Aim of the task: Present the lines of the records below as a numbered list, skipping any blank lines. Leave the pictures out of the answer.

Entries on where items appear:
--

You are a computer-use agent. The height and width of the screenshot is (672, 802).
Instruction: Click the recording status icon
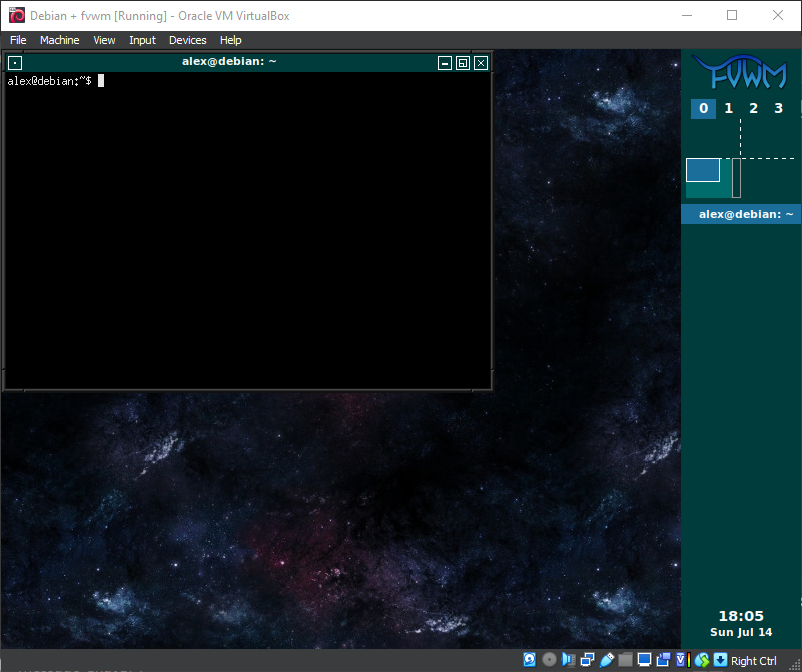pyautogui.click(x=663, y=660)

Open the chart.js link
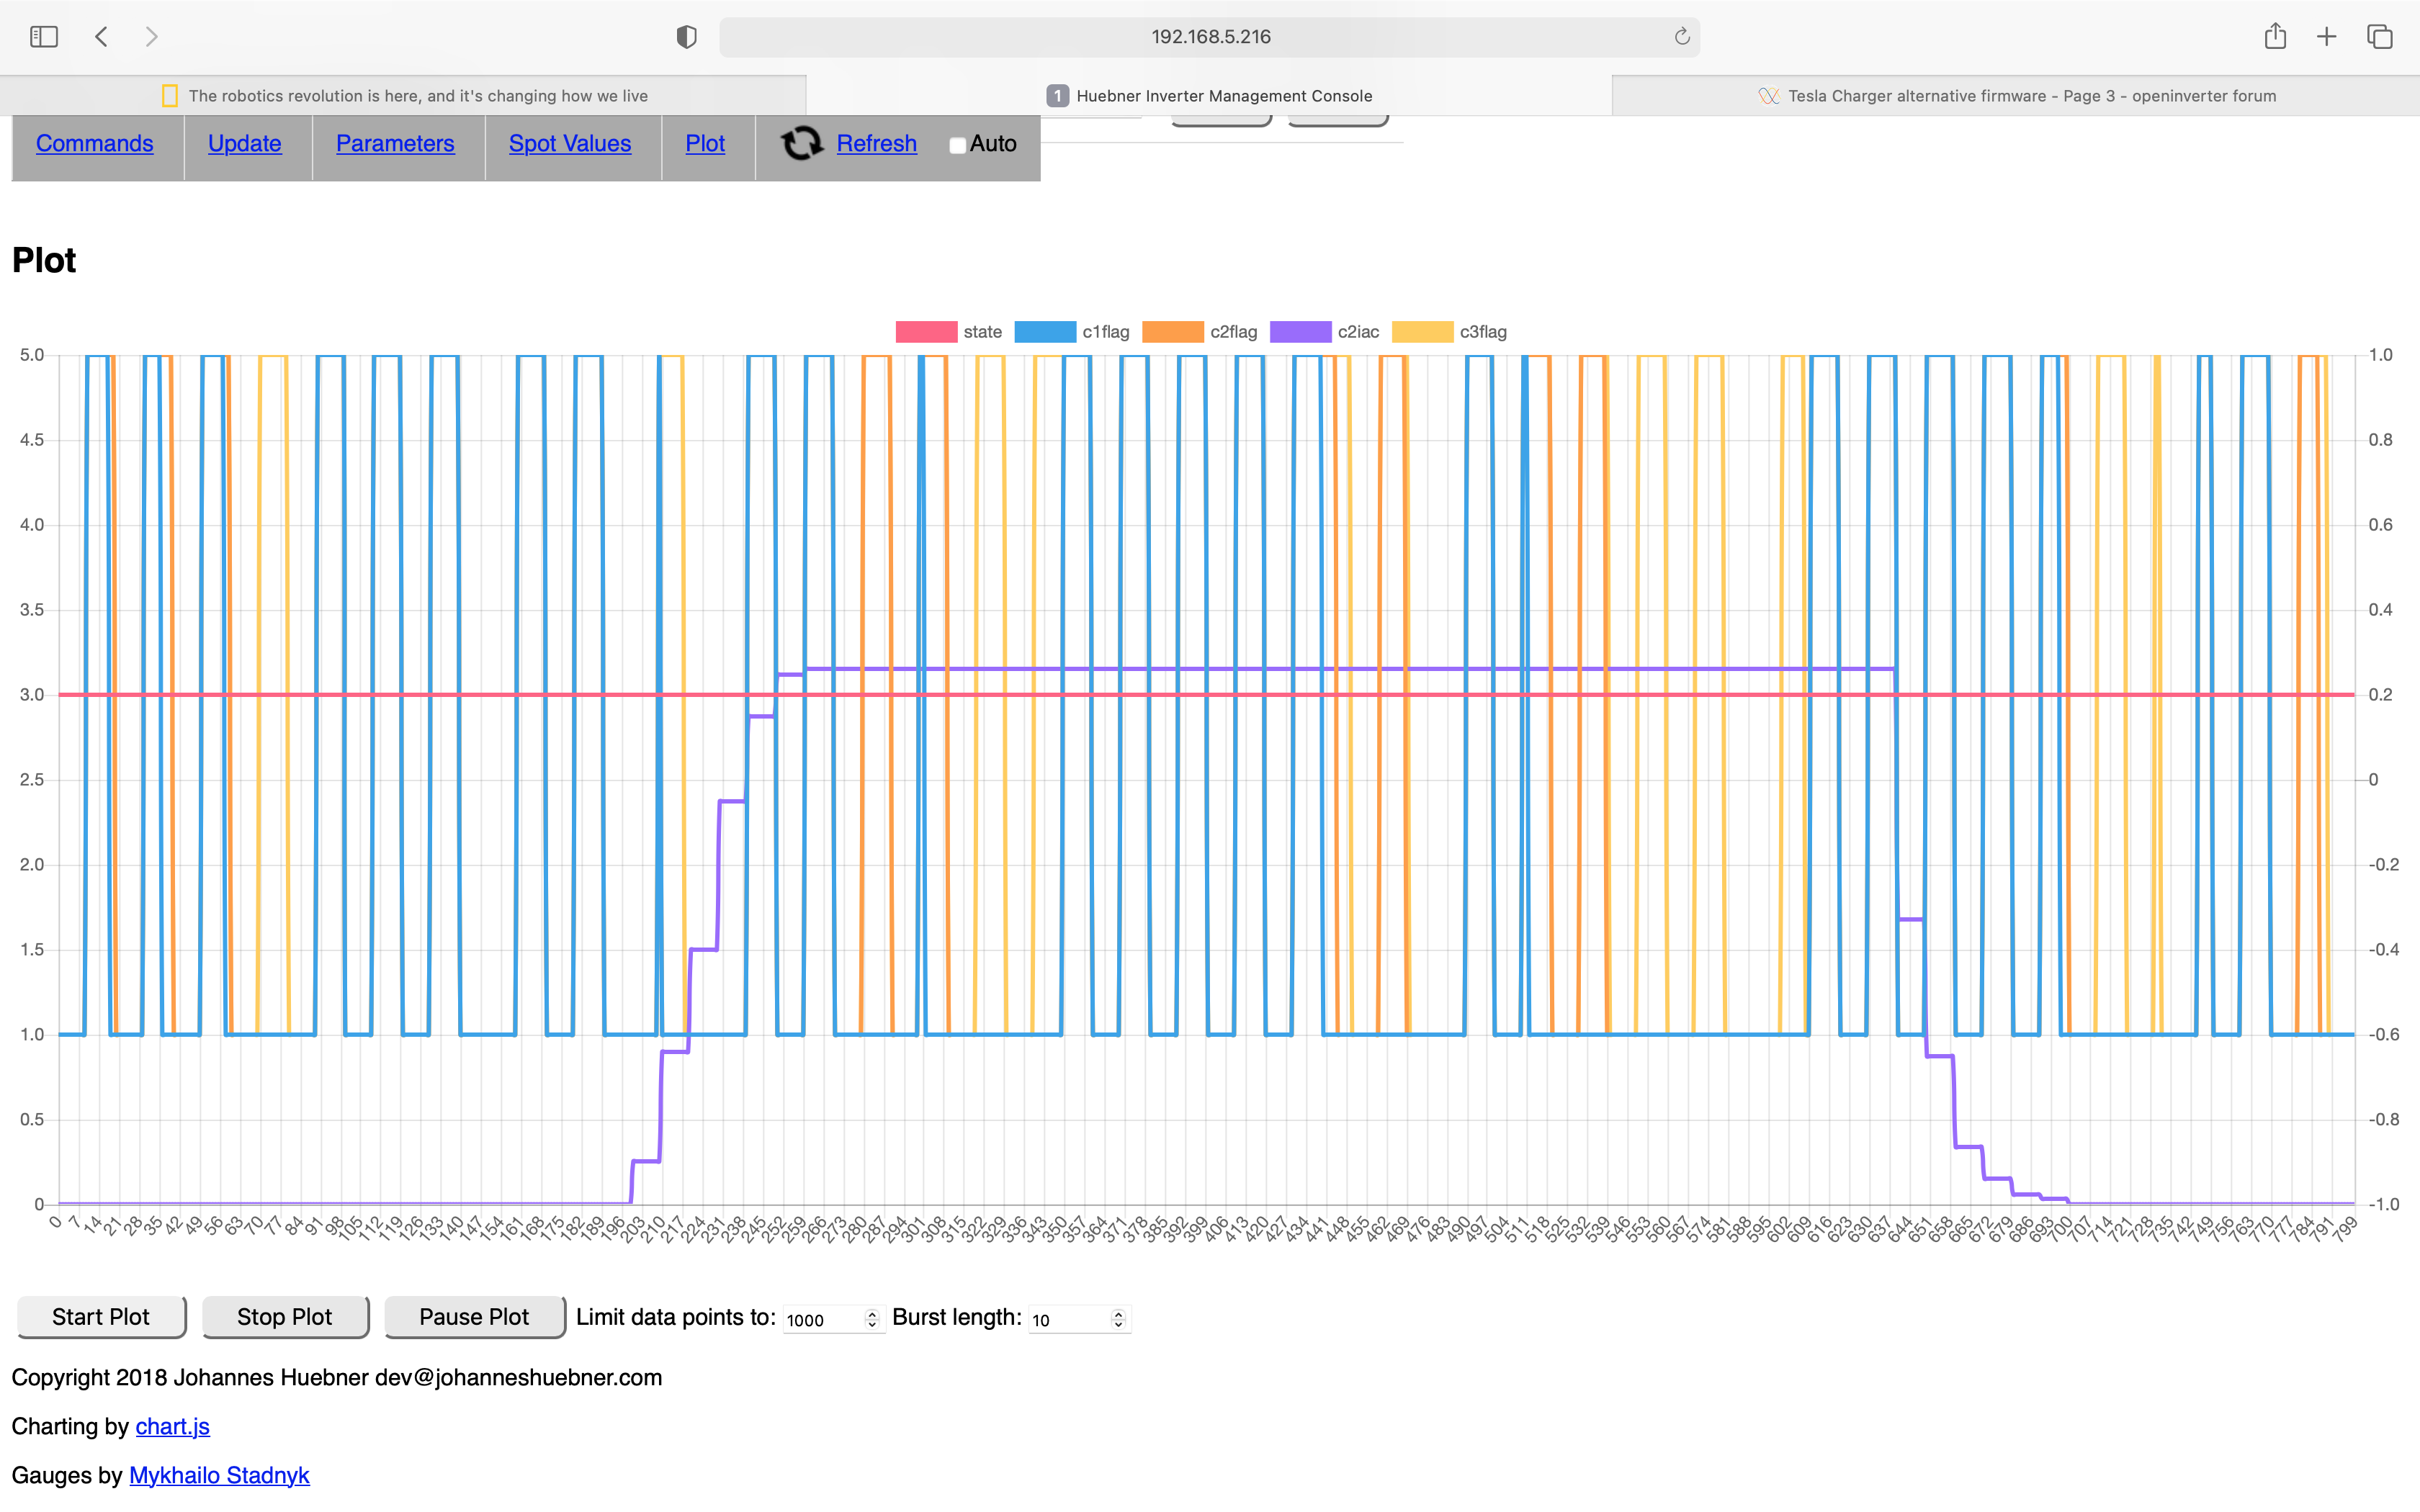(x=172, y=1426)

--

Result of the exercise:
1. You are a computer-use agent. The height and width of the screenshot is (672, 802).
2. Instruction: Click the recording status icon
3. pyautogui.click(x=663, y=660)
4. Open the chart.js link
5. (x=172, y=1426)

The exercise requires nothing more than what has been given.